US 12,462,189 B2
Robust and data-efficient blackbox optimization
Krzysztof Choromanski, Lincroft, NJ (US); Vikas Sindhwani, Mt. Kisco, NY (US); and Aldo Pacchiano Camacho, Berkeley, CA (US)
Appl. No. 17/423,601
Filed by Google LLC, Mountain View, CA (US)
PCT Filed Dec. 16, 2019, PCT No. PCT/US2019/066547
§ 371(c)(1), (2) Date Jul. 16, 2021,
PCT Pub. No. WO2020/149971, PCT Pub. Date Jul. 23, 2020.
Claims priority of provisional application 62/793,248, filed on Jan. 16, 2019.
Prior Publication US 2022/0108215 A1, Apr. 7, 2022
Int. Cl. G06N 20/00 (2019.01); G06F 17/11 (2006.01)

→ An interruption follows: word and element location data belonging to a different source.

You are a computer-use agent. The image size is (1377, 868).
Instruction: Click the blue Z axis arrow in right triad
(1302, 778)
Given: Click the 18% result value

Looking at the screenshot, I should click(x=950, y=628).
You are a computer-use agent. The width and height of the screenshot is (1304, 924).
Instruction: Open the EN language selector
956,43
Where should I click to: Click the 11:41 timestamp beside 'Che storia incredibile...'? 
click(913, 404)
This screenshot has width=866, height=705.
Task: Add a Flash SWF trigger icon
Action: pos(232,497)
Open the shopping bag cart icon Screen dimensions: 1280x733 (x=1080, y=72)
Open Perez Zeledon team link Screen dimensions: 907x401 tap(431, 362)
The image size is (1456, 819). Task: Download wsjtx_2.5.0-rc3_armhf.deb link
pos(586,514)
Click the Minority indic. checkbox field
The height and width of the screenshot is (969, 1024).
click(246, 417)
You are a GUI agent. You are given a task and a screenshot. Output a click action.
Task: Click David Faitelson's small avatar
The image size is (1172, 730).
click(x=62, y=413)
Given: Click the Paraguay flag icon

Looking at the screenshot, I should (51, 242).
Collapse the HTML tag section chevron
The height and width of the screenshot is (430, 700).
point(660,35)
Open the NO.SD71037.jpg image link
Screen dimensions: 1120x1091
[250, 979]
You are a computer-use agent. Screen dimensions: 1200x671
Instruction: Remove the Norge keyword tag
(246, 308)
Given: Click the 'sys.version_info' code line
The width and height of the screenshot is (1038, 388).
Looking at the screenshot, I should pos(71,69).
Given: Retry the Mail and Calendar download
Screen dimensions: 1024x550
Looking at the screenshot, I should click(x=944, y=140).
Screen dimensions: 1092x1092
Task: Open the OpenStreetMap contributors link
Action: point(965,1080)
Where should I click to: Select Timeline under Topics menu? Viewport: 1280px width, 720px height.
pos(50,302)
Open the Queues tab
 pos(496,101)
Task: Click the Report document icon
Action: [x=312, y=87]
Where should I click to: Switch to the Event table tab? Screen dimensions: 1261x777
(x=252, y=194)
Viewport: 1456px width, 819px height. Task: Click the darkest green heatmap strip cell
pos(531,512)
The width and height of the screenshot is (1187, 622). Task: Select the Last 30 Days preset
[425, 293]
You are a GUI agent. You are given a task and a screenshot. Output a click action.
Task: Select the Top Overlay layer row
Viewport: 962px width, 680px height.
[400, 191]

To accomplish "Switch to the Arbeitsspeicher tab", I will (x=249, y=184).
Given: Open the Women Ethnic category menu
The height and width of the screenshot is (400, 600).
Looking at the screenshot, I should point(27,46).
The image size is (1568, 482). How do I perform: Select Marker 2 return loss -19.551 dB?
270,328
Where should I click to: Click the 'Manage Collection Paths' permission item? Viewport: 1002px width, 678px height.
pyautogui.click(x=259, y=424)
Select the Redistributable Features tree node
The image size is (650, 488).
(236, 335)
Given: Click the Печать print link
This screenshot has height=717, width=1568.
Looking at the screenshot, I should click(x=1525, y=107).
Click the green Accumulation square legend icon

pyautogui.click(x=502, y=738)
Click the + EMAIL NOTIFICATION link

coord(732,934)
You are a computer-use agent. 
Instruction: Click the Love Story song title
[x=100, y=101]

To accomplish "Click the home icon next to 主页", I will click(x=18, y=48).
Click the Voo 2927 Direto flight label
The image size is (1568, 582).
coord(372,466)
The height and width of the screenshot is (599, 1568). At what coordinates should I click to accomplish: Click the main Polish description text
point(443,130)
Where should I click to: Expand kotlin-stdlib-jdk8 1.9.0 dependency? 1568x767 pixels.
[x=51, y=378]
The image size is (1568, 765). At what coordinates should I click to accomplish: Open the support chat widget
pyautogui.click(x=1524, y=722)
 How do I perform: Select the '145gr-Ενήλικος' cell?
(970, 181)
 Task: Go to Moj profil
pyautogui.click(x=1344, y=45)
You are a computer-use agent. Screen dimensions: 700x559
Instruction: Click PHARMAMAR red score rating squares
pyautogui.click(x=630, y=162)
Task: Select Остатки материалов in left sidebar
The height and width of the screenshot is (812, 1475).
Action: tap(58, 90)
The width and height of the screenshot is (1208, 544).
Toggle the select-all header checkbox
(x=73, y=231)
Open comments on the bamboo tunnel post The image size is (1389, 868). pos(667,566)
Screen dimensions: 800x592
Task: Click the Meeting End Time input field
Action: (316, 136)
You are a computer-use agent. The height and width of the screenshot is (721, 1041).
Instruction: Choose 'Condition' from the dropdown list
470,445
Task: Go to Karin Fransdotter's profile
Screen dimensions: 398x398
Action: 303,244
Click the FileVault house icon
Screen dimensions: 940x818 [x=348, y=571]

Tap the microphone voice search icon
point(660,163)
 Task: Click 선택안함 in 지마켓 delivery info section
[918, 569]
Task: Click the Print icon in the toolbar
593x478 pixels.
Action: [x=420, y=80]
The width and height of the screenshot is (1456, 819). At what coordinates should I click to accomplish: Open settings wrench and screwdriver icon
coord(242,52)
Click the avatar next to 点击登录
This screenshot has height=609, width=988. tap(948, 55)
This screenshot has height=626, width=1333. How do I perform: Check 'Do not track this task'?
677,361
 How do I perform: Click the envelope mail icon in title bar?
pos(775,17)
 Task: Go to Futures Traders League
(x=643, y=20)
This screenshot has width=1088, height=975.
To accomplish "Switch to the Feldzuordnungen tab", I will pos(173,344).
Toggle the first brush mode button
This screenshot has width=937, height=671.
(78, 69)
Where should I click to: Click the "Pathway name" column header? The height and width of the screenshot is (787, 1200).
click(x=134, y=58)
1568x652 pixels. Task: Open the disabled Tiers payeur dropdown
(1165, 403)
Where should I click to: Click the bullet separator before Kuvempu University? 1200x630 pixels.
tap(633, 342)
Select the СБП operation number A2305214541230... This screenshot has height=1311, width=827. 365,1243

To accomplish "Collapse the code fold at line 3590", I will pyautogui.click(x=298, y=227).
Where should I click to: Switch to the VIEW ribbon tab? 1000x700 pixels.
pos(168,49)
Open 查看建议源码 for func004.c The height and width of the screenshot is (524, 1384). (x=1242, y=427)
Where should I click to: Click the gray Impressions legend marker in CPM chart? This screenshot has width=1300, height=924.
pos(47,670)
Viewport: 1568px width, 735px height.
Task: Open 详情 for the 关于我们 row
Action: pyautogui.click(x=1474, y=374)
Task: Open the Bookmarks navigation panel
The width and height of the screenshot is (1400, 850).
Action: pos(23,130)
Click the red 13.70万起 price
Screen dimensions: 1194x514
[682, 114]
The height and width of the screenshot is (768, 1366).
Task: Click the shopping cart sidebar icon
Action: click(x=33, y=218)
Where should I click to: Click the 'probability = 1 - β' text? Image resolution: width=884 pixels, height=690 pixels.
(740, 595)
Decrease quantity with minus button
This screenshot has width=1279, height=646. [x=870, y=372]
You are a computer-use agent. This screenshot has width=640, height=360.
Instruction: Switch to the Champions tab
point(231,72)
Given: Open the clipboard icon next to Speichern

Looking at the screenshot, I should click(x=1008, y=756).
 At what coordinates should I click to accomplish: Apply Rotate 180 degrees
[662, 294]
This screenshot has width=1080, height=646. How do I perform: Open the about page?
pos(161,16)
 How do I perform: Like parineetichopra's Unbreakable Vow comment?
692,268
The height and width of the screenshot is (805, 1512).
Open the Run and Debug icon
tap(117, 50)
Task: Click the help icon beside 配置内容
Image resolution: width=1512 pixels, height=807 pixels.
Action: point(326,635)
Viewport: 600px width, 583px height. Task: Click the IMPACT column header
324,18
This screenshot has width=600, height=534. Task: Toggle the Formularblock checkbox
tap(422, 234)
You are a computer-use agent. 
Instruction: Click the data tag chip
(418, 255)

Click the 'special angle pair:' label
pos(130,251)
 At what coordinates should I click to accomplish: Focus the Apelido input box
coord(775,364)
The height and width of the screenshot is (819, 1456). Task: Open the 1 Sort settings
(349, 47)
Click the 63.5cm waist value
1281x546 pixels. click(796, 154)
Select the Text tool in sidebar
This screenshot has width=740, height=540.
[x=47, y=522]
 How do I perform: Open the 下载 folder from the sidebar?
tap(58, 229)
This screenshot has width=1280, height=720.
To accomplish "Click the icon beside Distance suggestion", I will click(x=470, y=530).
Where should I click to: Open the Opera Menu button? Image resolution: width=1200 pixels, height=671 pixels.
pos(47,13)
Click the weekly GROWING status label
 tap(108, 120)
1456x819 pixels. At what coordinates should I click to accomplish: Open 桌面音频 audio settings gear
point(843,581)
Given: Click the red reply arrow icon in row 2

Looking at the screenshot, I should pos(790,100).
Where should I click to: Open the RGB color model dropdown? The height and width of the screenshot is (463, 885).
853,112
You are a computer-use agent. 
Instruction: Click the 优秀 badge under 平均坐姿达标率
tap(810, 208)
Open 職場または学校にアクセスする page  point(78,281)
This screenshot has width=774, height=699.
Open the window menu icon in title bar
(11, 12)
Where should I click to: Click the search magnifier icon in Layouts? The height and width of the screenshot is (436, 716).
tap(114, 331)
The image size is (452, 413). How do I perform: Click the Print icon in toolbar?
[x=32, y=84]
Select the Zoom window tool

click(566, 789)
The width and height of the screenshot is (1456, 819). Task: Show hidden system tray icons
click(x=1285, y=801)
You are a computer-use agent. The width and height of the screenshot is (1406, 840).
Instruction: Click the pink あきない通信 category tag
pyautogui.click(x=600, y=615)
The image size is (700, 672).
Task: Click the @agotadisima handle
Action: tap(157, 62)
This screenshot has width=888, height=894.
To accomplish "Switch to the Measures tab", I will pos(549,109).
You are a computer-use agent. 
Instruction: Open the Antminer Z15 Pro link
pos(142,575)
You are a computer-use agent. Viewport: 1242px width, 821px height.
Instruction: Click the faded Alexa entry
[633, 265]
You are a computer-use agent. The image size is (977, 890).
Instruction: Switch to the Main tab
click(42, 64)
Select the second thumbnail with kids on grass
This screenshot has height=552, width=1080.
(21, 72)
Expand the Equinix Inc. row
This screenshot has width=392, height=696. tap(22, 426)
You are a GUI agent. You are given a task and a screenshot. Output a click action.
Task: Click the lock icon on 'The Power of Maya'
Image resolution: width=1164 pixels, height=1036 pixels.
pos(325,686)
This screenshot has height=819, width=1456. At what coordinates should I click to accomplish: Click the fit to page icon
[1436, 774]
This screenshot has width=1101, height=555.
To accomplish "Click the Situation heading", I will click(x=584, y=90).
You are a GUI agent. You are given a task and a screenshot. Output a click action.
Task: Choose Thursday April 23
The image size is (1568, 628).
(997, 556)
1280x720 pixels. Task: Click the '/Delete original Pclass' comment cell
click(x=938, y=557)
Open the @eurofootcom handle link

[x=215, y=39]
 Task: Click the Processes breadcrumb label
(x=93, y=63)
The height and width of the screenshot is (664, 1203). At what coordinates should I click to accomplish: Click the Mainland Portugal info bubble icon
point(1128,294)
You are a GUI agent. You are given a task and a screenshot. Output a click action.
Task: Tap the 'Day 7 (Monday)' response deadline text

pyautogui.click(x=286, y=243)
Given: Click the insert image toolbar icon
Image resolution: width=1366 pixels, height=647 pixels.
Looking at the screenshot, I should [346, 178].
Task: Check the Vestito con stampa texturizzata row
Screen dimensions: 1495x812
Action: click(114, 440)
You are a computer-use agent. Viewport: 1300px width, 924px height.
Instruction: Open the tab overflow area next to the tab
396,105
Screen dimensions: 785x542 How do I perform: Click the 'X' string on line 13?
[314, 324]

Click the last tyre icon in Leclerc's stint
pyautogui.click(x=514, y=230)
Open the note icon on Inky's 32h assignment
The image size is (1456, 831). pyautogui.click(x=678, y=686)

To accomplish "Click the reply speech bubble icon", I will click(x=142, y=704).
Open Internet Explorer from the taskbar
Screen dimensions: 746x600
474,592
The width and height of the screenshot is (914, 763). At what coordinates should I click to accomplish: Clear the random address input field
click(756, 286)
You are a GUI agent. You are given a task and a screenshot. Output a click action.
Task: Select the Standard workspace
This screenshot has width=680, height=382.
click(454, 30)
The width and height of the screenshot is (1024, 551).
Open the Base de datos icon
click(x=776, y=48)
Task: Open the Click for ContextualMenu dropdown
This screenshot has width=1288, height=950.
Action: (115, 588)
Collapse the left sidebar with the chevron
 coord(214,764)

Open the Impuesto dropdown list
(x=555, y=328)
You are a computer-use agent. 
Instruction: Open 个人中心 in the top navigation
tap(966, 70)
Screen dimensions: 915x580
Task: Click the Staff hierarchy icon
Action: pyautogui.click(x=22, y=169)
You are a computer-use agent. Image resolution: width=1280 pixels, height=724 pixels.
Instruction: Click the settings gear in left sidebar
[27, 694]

CPC G06N 20/00 (2019.01) [G06F 17/11 (2013.01)] 20 Claims
OG exemplary drawing
 
1. A computer-implemented method, comprising:
obtaining, by one or more computing devices, data descriptive of current values of a plurality of parameters of a machine-learned model; and
for at least one of one or more iterations:
identifying, by the one or more computing devices, one or more previously evaluated perturbations based at least in part on the current values of the plurality of parameters of the machine-learned model;
sampling, by the one or more computing devices, a plurality of perturbations to the current values of the plurality of parameters of the machine-learned model from a non-orthogonal sampling distribution, the plurality of perturbations including the one or more previously evaluated perturbations;
determining, by the one or more computing devices, a plurality of performance values respectively for the plurality of perturbations, wherein the performance value for each perturbation is generated through evaluation, by a performance evaluation function, of a performance of the machine-learned model with the current values of its parameters perturbed according to the perturbation, wherein determining the plurality of performance values comprises re-using one or more previously evaluated performance values respectively for the one or more previously evaluated perturbations;
performing, by the one or more computing devices, a regression with respect to the plurality of perturbations and the plurality of performance values to estimate a gradient of the performance evaluation function; and
modifying, by the one or more computing devices, the current value of at least one of the plurality of parameters of the machine-learned model based at least in part on the estimated gradient of the performance evaluation function; and
after the one or more iterations, providing, by the one or more computing devices, final values of the plurality of parameters of the machine-learned model as an output,
wherein the one or more previously evaluated perturbations are included within a trust region associated with the current values of the plurality of parameters, and
wherein identifying, by the one or more computing devices, the one or more previously evaluated perturbations that are included within the trust region comprises identifying, by the one or more computing devices, any previously evaluated perturbations that are within a radius from the current values of the plurality of parameters.